The facts of this case are generally common cause. The accused was the deceased’s daughter. She is a woman of advanced age though she said she does not know her age as she cannot, read or write. The deceased was staying with the accused at the farm where the accused worked. The deceased was aged and blind. She therefore needed the accused’s assistance as she at times soiled her cloathes. The accused had stayed with her for three years.
On 25 December 2007 the accused’s employer threw a Christmas party for his employees. The accused left for the party early in the morning. She left the deceased at home. She had given her food and left her drinking beer. The accused drank a lot of beer at the party resulting in her having to be carried home by Loyce Ruzvidzo and her husband. They left her sleeping in the verandah after Loyce had given the deceased food she had brought from the party. The accused must have been taken to her house before lunch as she says in her confirmed warned and cautioned statement, which was produced by consent, that her drunkenness prevented her from feasting on the sadza which had been prepared for the Christmas party. She slept in the verandah until sunset, when she woke up intending to go to the toilet. As she walked out she stepped on human excrement by the kitchen door. The deceased used the kitchen as her bedroom. The accused went into the kitchen and confronted the deceased, telling her that she must learn to use the toilet. The deceased responded by saying she had done what she did because she (“the accused”) had left her alone when she went to the party. The accused took a walking stick the deceased used for walking and assaulted the deceased on the forehead. As the deceased fell down she struck her again on the head. The deceased fell on bricks which were in the kitchen. The accused then struck her twice on the ribs, and left for the party.
The accused pleaded not guilty raising the defence of drunkenness and provocation. She said she was provoked by stepping on the deceased’s excrement and the deceased’s remark that she had defecated by the kitchen door because she (“the accused”), had left her (“the deceased”) alone when she went to the party. She further said her ability to properly assess the events and react appropriately was impaired by her having been drunk at the time she assaulted the deceased.

**ENTRIES SUPPLIED:**
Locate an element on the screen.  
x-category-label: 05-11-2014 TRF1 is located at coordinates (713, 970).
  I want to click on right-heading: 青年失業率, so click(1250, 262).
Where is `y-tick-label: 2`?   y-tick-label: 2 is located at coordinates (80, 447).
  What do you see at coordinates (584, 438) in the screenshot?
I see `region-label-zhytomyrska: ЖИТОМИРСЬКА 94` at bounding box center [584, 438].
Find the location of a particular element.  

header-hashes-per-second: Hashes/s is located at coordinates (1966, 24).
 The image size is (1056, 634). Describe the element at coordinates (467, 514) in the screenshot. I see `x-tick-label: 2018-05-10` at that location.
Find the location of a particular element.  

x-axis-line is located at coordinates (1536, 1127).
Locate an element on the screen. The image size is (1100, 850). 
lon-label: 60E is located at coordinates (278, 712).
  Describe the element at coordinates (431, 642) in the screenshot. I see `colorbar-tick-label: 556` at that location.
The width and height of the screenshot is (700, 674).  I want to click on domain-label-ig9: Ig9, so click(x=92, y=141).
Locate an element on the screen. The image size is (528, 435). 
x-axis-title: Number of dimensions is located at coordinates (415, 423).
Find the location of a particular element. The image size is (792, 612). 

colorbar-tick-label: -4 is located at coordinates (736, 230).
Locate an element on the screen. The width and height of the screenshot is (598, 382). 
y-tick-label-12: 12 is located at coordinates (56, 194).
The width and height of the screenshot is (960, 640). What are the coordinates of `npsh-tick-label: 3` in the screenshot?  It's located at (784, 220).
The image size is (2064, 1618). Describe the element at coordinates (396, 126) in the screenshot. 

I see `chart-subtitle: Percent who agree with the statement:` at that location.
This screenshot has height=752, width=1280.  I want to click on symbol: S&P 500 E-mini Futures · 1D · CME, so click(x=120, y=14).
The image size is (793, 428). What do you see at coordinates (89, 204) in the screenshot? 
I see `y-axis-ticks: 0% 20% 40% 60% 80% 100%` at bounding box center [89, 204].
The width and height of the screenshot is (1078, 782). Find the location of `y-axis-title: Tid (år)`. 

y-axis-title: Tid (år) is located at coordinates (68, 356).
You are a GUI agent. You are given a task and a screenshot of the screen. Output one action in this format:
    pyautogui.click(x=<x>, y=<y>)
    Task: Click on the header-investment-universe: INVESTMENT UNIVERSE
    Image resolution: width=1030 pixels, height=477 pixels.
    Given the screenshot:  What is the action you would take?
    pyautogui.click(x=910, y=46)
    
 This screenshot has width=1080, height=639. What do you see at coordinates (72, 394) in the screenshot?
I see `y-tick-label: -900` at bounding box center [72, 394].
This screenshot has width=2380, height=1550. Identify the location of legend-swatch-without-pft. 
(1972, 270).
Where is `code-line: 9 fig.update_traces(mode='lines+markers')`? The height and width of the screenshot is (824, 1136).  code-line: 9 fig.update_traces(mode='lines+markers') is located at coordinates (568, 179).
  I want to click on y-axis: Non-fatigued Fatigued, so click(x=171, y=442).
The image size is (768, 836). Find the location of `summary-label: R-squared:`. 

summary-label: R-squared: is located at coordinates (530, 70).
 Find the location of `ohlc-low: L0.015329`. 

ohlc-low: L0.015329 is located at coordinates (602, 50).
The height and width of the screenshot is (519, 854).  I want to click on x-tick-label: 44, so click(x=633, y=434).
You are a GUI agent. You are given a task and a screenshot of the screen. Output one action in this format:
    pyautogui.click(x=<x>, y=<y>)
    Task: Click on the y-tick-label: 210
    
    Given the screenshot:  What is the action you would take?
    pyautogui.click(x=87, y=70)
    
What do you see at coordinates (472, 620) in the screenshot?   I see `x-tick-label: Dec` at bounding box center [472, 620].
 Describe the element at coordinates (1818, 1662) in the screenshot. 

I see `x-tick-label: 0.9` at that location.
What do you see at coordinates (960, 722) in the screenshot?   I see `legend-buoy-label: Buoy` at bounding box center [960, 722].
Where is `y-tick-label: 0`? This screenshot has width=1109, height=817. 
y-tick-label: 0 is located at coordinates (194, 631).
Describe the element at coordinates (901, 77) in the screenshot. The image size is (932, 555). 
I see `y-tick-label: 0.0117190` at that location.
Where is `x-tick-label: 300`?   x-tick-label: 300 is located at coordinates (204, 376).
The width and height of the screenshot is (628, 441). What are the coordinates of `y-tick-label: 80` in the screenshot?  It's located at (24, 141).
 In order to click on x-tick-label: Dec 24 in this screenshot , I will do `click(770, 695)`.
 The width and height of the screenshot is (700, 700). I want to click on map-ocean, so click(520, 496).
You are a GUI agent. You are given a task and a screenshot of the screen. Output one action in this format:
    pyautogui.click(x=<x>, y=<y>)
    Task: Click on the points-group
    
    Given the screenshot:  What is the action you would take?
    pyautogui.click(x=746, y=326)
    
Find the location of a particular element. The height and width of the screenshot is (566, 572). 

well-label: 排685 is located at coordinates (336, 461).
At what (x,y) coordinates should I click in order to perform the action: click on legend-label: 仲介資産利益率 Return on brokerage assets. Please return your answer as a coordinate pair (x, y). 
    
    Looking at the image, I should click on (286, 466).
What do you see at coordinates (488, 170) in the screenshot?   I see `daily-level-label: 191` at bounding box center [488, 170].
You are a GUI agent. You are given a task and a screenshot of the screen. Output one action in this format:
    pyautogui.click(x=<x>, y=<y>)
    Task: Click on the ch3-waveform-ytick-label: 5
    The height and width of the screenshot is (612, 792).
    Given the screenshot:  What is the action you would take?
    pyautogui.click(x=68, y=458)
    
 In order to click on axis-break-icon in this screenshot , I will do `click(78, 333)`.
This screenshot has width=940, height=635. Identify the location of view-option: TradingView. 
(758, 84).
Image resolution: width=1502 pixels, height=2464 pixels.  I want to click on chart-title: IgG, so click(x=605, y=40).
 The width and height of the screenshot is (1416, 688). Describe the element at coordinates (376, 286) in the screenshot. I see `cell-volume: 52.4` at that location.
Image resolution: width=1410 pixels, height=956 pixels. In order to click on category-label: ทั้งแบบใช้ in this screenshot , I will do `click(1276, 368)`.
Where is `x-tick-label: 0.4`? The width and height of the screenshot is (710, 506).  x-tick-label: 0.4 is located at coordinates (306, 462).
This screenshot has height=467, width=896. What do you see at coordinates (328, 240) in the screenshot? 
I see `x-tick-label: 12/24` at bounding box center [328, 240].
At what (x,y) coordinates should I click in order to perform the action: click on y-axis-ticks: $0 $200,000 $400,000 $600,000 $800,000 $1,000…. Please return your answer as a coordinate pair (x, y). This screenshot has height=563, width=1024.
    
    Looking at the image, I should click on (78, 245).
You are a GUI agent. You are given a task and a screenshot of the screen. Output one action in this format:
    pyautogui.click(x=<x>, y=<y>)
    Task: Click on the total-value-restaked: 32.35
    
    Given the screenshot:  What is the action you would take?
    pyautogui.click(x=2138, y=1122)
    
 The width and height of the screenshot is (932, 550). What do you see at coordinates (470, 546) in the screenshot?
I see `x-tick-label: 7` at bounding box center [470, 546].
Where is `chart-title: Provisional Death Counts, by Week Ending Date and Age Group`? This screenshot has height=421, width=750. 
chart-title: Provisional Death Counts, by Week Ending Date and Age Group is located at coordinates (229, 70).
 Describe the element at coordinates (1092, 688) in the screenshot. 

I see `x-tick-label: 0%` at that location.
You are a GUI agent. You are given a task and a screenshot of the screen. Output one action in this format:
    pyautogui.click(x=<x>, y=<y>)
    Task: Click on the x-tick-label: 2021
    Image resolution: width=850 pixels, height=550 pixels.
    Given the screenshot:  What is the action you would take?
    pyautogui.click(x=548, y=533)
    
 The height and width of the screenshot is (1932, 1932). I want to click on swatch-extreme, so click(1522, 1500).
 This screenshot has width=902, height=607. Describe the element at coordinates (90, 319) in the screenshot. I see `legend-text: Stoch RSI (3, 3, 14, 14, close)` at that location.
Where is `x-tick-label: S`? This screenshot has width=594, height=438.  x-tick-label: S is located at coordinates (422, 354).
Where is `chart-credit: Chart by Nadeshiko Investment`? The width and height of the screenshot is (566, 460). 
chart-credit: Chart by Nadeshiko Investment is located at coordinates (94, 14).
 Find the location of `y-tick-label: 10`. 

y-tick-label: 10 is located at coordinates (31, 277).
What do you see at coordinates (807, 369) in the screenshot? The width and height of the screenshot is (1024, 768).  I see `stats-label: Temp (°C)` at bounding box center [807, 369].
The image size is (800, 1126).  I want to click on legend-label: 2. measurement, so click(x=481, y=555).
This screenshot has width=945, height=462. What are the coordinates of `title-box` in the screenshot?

**TASKS:**
a) Translate this sentence from the judgment excerpt into French: "The deceased used the kitchen as her bedroom."
b) Retype the portion of the judgment excerpt that begins at the words "The accused pleaded" and stops after the words "assaulted the deceased.".

**TASK-BY-TASK SOLUTIONS:**
a) La défunte utilisait la cuisine comme chambre à coucher.

b)
The accused pleaded not guilty raising the defence of drunkenness and provocation. She said she was provoked by stepping on the deceased’s excrement and the deceased’s remark that she had defecated by the kitchen door because she (“the accused”), had left her (“the deceased”) alone when she went to the party. She further said her ability to properly assess the events and react appropriately was impaired by her having been drunk at the time she assaulted the deceased.